Aggregation query size?

Hello ElasticSearch experts,

I have about 100M documents and want to run aggregation query on a random subset (500k) documents on their features/terms (for query to ElasticSearch, I can input the random 500k document as a filter), and wondering if there is a limit (or a limit we can configure) on how big the subset is for one aggregation query?

thanks in advance,
Lin

There's no technical limit to aggregation size, but you may run into practical limitations due to memory (depending on how you structure your aggregation, and if you are using fielddata vs docvalues).

As far as limiting the size, that is generally accomplished through various mechanisms to limit the "scope" the aggregation is run on. For example, you can filter the search to reduce the size, or you can limit the number of terms that a terms agg will calculate, or use the Sampler aggregation to sub-sample a context, etc.
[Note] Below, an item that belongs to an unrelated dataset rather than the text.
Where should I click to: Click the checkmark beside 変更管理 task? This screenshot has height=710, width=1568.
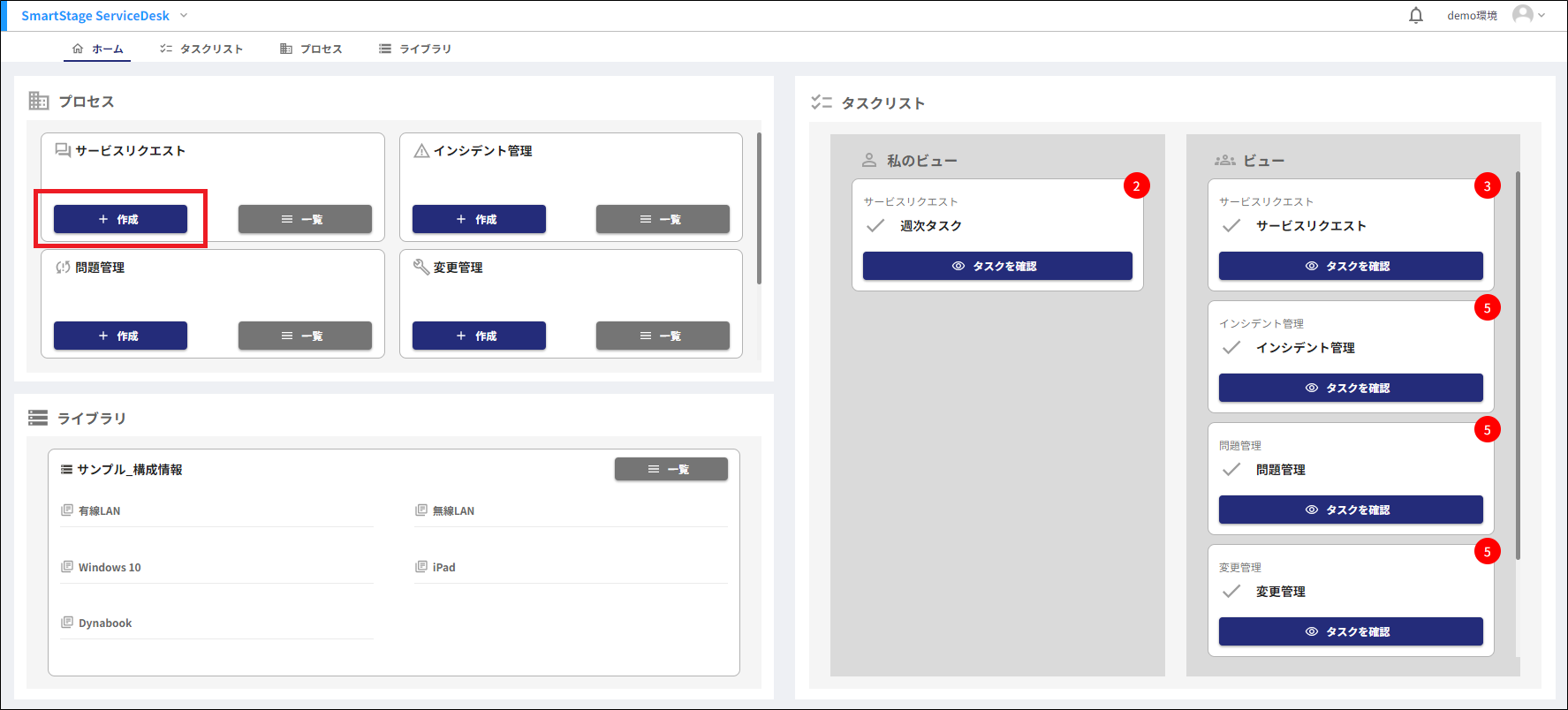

If you can share a bit more details I may be able to help more specifically

1 Like

@polyfractal, if I need to use Sampler aggregation, it is applied on whole documents? Could I apply Sampler aggregation on a any subset of documents (and the subset of documents could be dynamically input from query)? Thanks.

Yep! The Sampler agg is just an aggregation itself, so you could embed it inside of a Filter or Filters Aggregation for example. It would then "sample" all the docs that match the filter (which is itself filtering all the docs that match the query).

Or you could embed it inside of a terms aggregation, which means it would "sample" documents inside of each bucket of terms

Yes, it has access to the entire document. You specify the field you want to "sample". So you might filter/aggregate on title but sample on category for example.

1 Like

@polyfractal, thanks a lot! Sample aggregation seems powerful. :smile:

Have a good day.